- [TEXTE SOURCE]:
Le nouveau visage de Munich
Huit cent cinquante ans ! Les 14 et 15 juin prochain, Munich, capitale de la Bavière, célébrera, comme chaque année, mais avec un peu plus de lustre, l'anniversaire de sa fondation. Huit siècles et demi d'histoire couvée sous le capuchon des moines - d'où son nom, München. Des moines, dont la principale activité marchande consistait dans la conservation en entrepôts du sel provenant de Salzburg (littéralement : la ville du sel).
Car, outre une évidente propension à bien vivre, les Munichois du jour ont pour récurrente marotte un rattachement hédoniste et quasi géographique à l'Italie, si proche, revendiqué en mode, en design comme en gastronomie. Déjà vers 1840, le roi Louis Ier de Wittelsbach, mécène dispendieux, couvrit la ville de monuments néoclassiques, loges florentines, églises baroques tout en couvrant d'or et de bijoux sa sulfureuse maîtresse, Lola Montès. Son fils et successeur, Maximilien II, achèvera de métamorphoser la physionomie replète et médiévale de Munich en ville universitaire, brillante, culturelle, lyrique... Son fantasque et dément héritier, Ludwig II, y sublimera l'image romantico-wagnérienne d'un royaume utopique. Né dans le château de Nymphenburg, le roi fou mourra chez Visconti.
Le goût du chocolat
Teinté de folklore tyrolien - des bois de cerf aux culottes de peau -, dont les jeunes générations créatives se réclament non sans lui tordre le cou pour en extraire un réjouissant cocktail esthético-techno-kitsch, ce jumelage méridional vaut donc à la plus catholique des grandes villes allemandes de vivre au rythme latin de l'espresso et du Campari, si possible sirotés en terrasse : au premier soleil, même hivernal, tout le monde dehors ! Certes, on chine ici de fort belles choses chez les antiquaires et des curiosités bizarres chez les nombreux petits brocanteurs, mais les artisans designers multiplient les terrains d'exercice - céramiques, chapeaux et bijoux (lire : Schmuck).
Les vitrines de Dallmayr, temple bourgeois de la gastronomie, regorgent toujours de gâteaux à étages et de dames tout droit sorties d'un épisode de « Derrick » mais, depuis peu, Munich se découvre aussi un goût immodéré pour le cacao. Boutiques et salons de chocolat éclosent comme edelweiss en montagne. Le meilleur de tous : Stancsics, dont le comptoir blanc laiteux et anguleux a été conçu par l'agence munichoise Tools of Architecture. Goûter obligatoirement aux ganaches artisanales chili-ananas ou poivre-poire pour comprendre que le massepain mozartien sur-sucré, hier tant chéri des mamies en loden, c'est dépassé.

- [OBJECTIF 1]:
Répondez aux questions suivantes d'après le texte sur Munich.
(a) Quel anniversaire Munich célébrera-t-elle les 14 et 15 juin ?
(b) Quel roi couvrit la ville de monuments néoclassiques vers 1840 ?
(c) Quelle agence a conçu le comptoir de Stancsics ?
- [OBJECTIF 2]:
Présentez sous forme de liste le paragraphe du texte sur Munich qui commence par « Les vitrines de Dallmayr », en conservant ses faits principaux.
- [OBJECTIF 3]:
Poursuivez le texte sur le nouveau visage de Munich à partir de sa dernière phrase.
Les enregistrements n'ont aucun rapport avec le texte sur Munich.

- [LIGNES DE DONNÉES]:
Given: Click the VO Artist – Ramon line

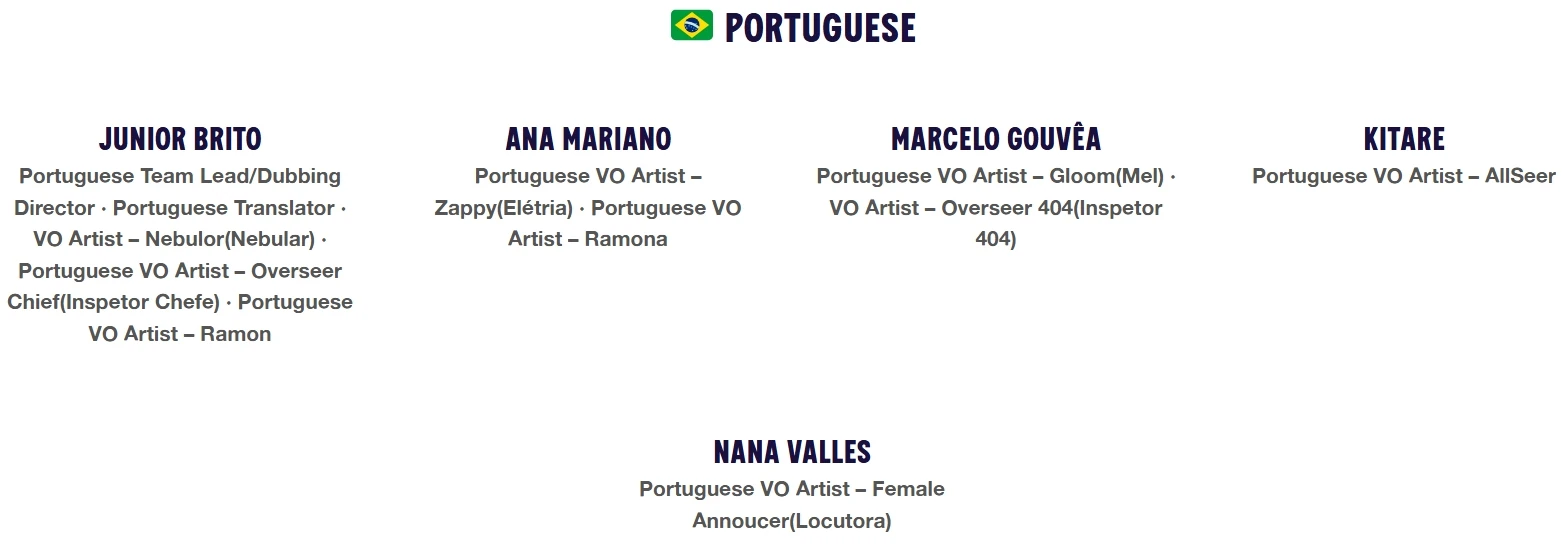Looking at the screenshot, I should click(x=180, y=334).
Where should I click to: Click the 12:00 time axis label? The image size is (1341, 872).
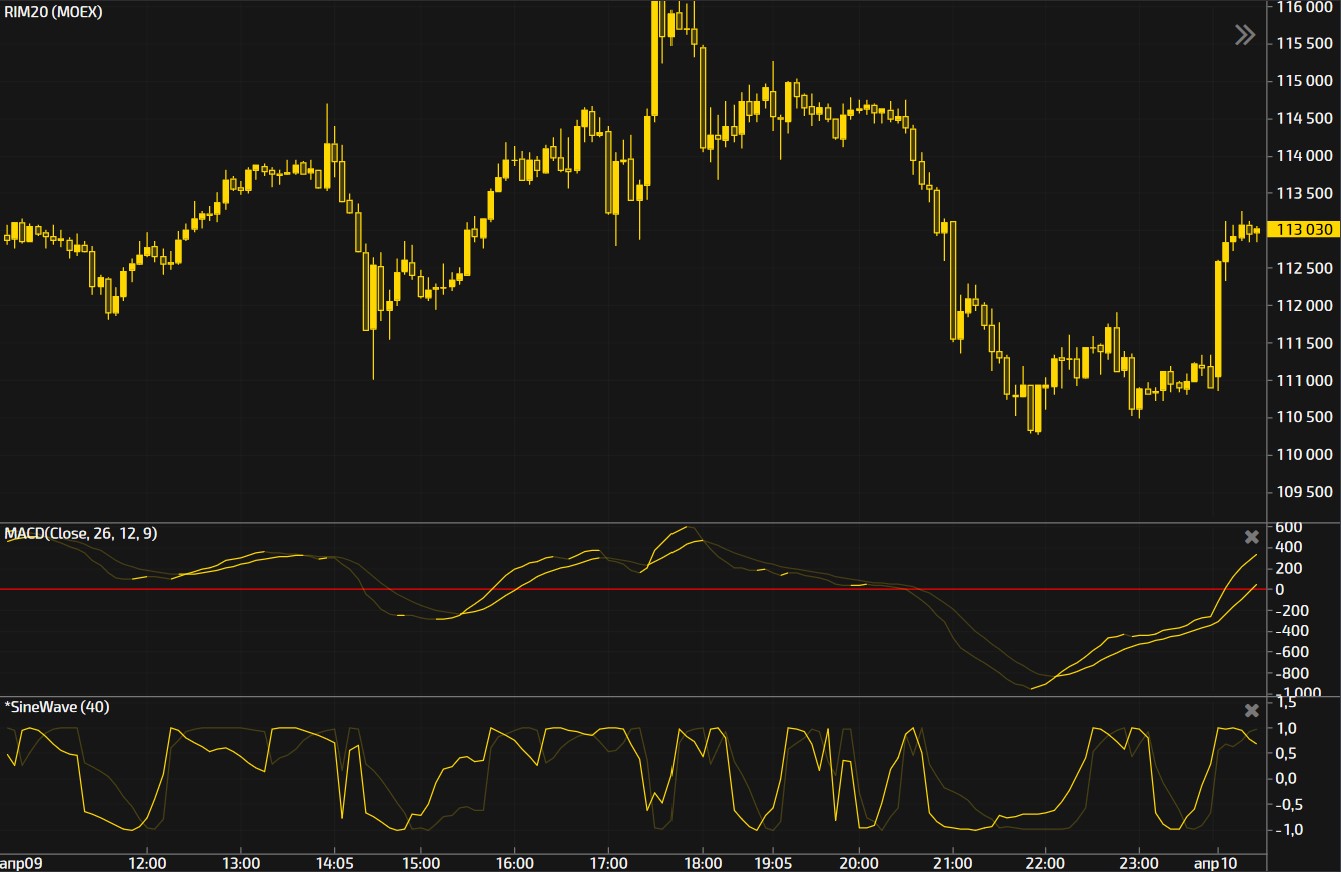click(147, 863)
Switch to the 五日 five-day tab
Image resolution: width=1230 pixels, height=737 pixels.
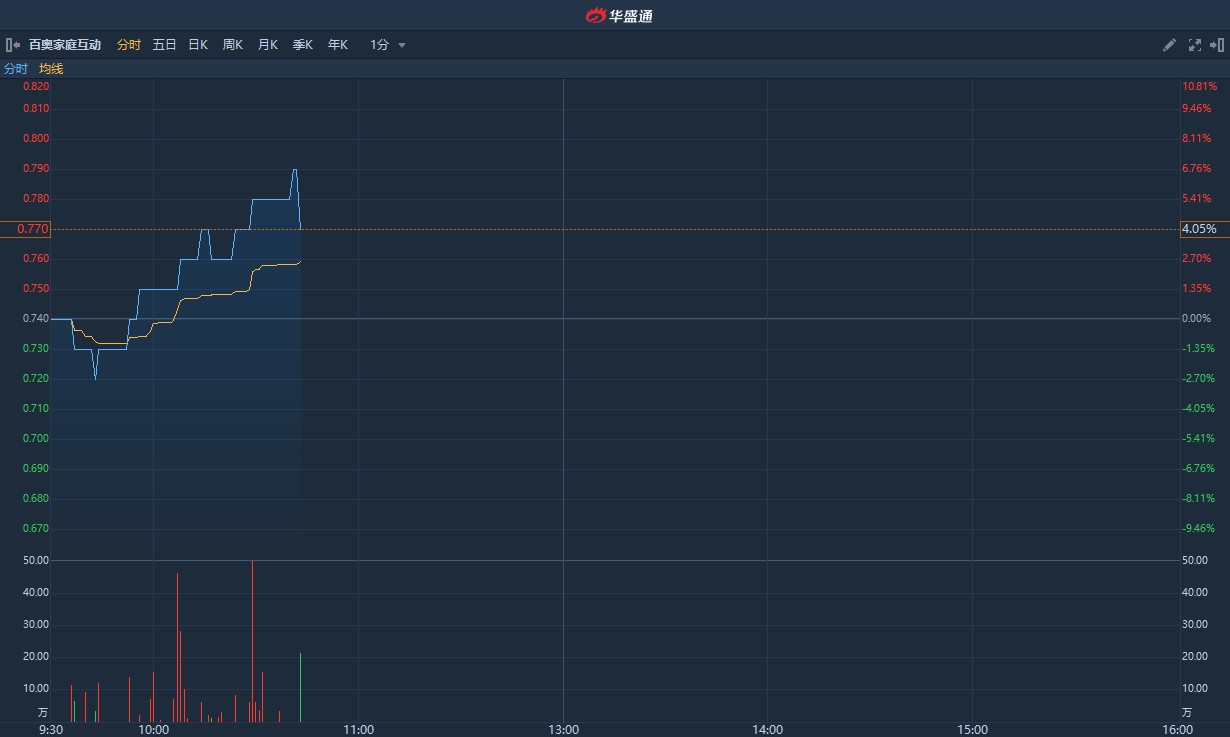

- [RÉSULTAT DE L'EXERCICE 1]:
(a) Les huit cent cinquante ans de sa fondation.
(b) Le roi Louis Ier de Wittelsbach.
(c) L'agence munichoise Tools of Architecture.

- [RÉSULTAT DE L'EXERCICE 2]:
- Les vitrines de Dallmayr, temple bourgeois de la gastronomie, regorgent toujours de gâteaux à étages.
- Depuis peu, Munich se découvre un goût immodéré pour le cacao.
- Les boutiques et salons de chocolat se multiplient.
- Le meilleur d'entre eux est Stancsics. Son comptoir blanc laiteux et anguleux a été conçu par l'agence munichoise Tools of Architecture.
- Ses ganaches artisanales chili-ananas ou poivre-poire montrent que le massepain mozartien sur-sucré est dépassé.

- [RÉSULTAT DE L'EXERCICE 3]:
Tant de fois construite et reconstruite, notamment à l'identique après la Seconde Guerre, Munich est aujourd'hui un perpétuel chantier de mutation urbaine et architectonique. Du haut de l'hôtel Bayerischer Hof, palace mondain au sommet duquel Andrée Putman a juché l'incroyable BlueSpa avec piscine céleste et champagne-bar panoramique, l'horizon munichois se hérisse de plus de grues que la ville ne compte de clochers. C'est dire. Après le centre-ville piétonnier, totalement métamorphosé et hyper-mode depuis l'ouverture des Fünf Höfe, ces cinq cours couvertes, tracées et façonnées par les architectes suisses Herzog & de Meuron, c'est au tour du Westend-Schwanthaler, ancien quartier ouvrier situé à l'ouest de la ville, au-delà de l'immense esplanade des Theresienhöhe, siège de la très païenne et paillarde Oktoberfest, de se signaler aux « tendanceurs ».
Restaurants, cafés, galeries, s'alignent le long des Gollier et Kazmairstrasse. Tout à côté, sur le site réhabilité de l'ancienne Messe (foire), audaces architecturales et constructions ultramodernes sont dues en partie à l'architecte berlinois Volker Staab, à qui Munich doit aussi le Maximilianeum, nouveau siège du Parlement bavarois. Depuis 1999, le paysage architectural munichois s'est enrichi du Siemens Forum signé Richard Meier et des tours Highlights, érigées sur la bien-nommée Mies-Van-der-Rohe Strasse, au nord du quartier de Schwabing, par l'architecte Helmut Jahn, connu pour ses réalisations sur la Potsdamerplatz à Berlin et déjà salué pour son Munich Airport Center.
Stade extra-terrestre
Officiellement inauguré le 9 juin 2006 à l'occasion du premier match de la World Cup, Allemagne-Costa-Rica, le gigantesque stade Allianz Arena (66.000 places assises), ainsi baptisé puisque financé par la compagnie d'assurances Allianz, est la plus grande oeuvre architecturale sportive munichoise depuis la construction du village olympique pour les JO de 1972. Réalisée par Herzog & de Meuron, très actifs en ville, cette arène de lumière, visible de très loin, ressemble en plein jour à un pneu géant - ses parois sont constituées de 2.874 panneaux translucides gonflables - et s'illumine nuitamment aux couleurs des équipes de foot munichoises : rouge quand joue le Bayern ; bleu quand joue le 1860 München ; blanc quand il s'agit d'une rencontre internationale.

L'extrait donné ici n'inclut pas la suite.